Hello all. Just looking for some opinions here. I recently had the local propane company redo the gas lines in a house. I wasnt there my wife told me that they installed the line coming into the house directly above the woodstove, about 14 inches above the pipe. I believe they did it that way because they didnt want to crawl under the deck to install it properly.

I am highly concerned about this, it seems like a critically stupid thing to do. I told my wife to call them back and have them come and install it elsewhere ( I wasnt home ), and he gave her some story that it isn't in the least bit dangerous. She told him to call back when I got home and he never did. I'm not expert on propane but it seems pretty obvious to me that you dont install a copper gas line directly above a red hot stove pipe. Am I overreacting here?


----------



## Darren (May 10, 2002)

No. In the event something else around the stove catches fire you don't want a direct line from your propane tank involved. You could get by with that depending on the stove and pipe. If an insurance inspector gets assigned to look at your home, that will go on the report to the underwriter along with pictures. If you're lucky you'll get a call from your agent to have the line changed. If you're unlucky the company will just cancel your policy.

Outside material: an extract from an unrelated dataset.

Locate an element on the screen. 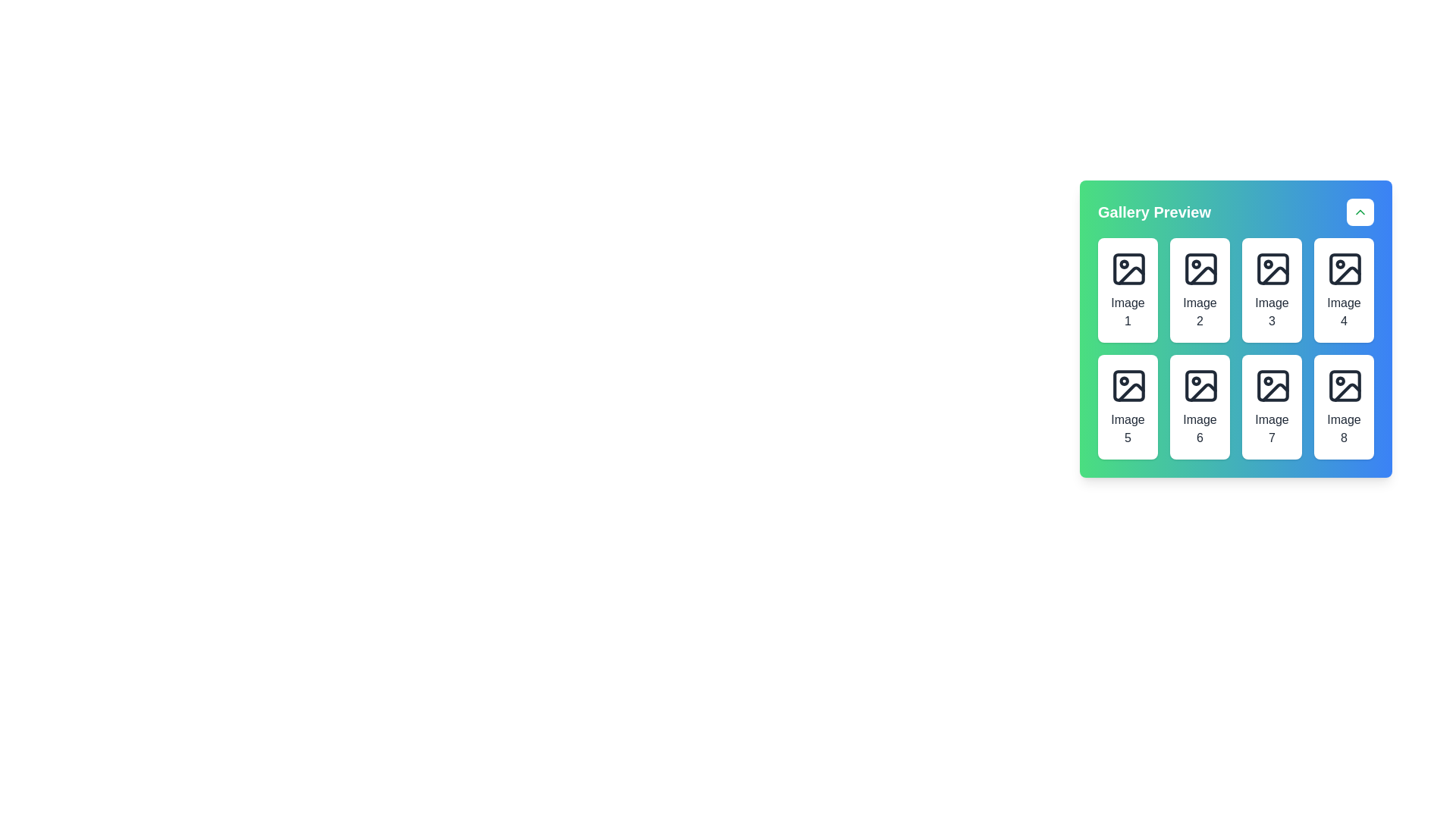 This screenshot has height=819, width=1456. the Gallery item labeled 'Image 3' which is the third element in the first row of a 4x2 grid layout is located at coordinates (1272, 290).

If you have a mortgage it could get more interesting. Insurance companies have access to a non-public database. I'm not sure that the reason for cancellations are included. I know claims are. 

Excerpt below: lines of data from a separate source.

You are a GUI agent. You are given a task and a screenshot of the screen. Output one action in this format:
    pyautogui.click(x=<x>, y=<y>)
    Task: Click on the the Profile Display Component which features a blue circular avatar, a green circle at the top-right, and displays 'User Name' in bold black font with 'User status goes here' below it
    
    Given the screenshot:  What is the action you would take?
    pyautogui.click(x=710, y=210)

Best to have the line rerouted.


----------



## Harry Chickpea (Dec 19, 2008)

There are of course gas fireplace logs, so the presence of a pipe near a flame or hot area is not in and of itself a concern. I would be concerned if it were plastic (low melting point) and I would be concerned that proper clearances for the woodstove pipe and thimble were followed. Generally, clearance from the closest part of a flue on a woodburner to any combustible material *must be a minimum of 18" *If the pipe is 14" away that violates the code on the wood burning appliance, but apparently not on gas lines. This is as close as code gets to addressing the issue:


*404.3 Prohibited locations.* _Piping_ shall not be installed in or through a ducted supply, return or exhaust, or a clothes chute, chimney or gas vent, dumbwaiter or elevator shaft. _Piping_ installed downstream of the _point of delivery_ shall not extend through any townhouse unit other than the unit served by such _piping._
*404.4 Piping in solid partitions and walls.* Concealed _piping_ shall not be located in solid partitions and solid walls, unless installed in a chase or casing.
*404.5 Piping in concealed locations.* Portions of a _piping_ system installed in concealed locations shall not have unions, tubing fittings, right and left couplings, bushings, compression couplings and swing joints made by combinations of fittings.


I would inspect and likely demand an installation that didn't violate the code on the woodburner. If the piping was copper and there other more pressing violations, it would be a bit further down on the priority list.


----------